Dataset records below:

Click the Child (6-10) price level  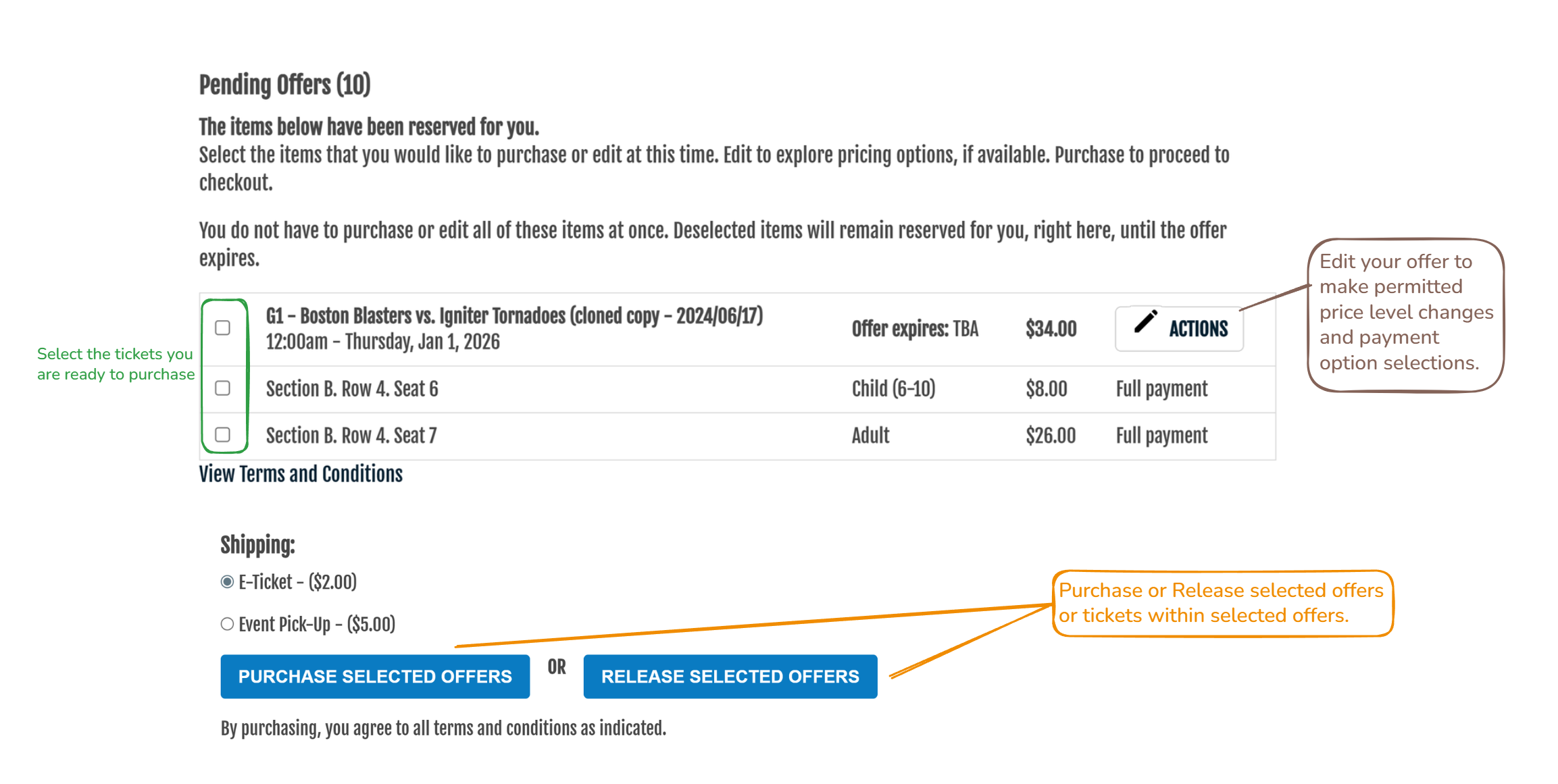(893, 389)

End of Dataset records.
Dataset records below:

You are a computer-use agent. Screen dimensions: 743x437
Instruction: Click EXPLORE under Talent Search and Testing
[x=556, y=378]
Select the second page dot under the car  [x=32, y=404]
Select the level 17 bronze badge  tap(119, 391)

End of Dataset records.
Dataset records below:

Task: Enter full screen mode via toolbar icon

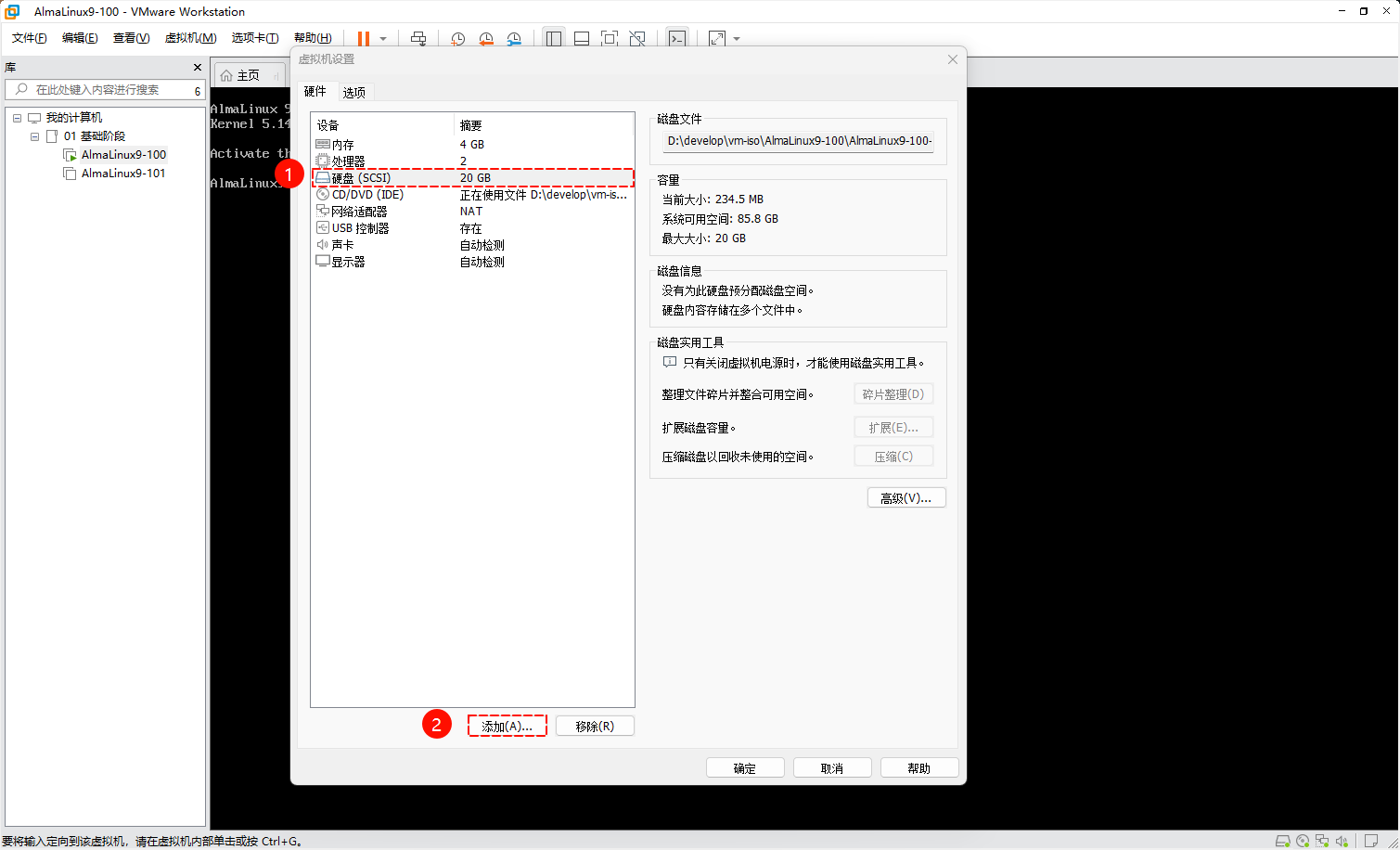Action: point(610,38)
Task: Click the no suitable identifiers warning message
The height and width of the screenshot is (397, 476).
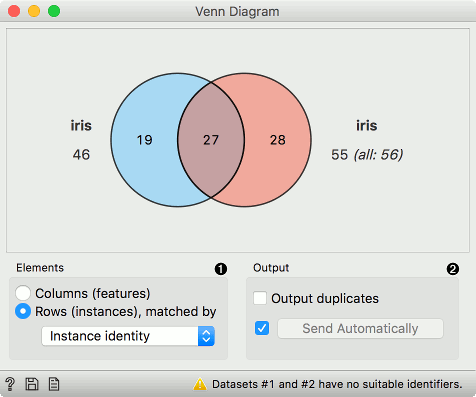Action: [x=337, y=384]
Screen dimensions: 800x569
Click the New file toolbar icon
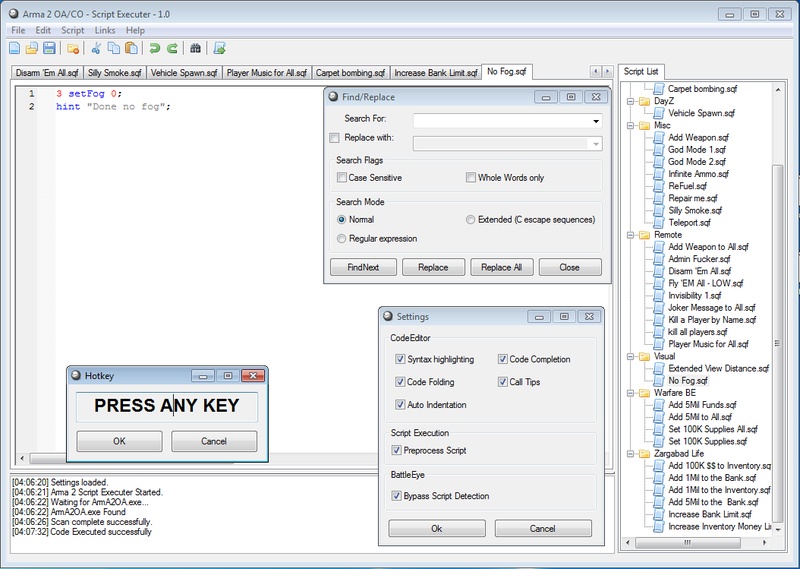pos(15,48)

End of Dataset records.

Which lines in the material above include the string "Select"? Pull them out.

§ **Response to the task**
Select the second page dot under the car  [x=32, y=404]
Select the level 17 bronze badge  tap(119, 391)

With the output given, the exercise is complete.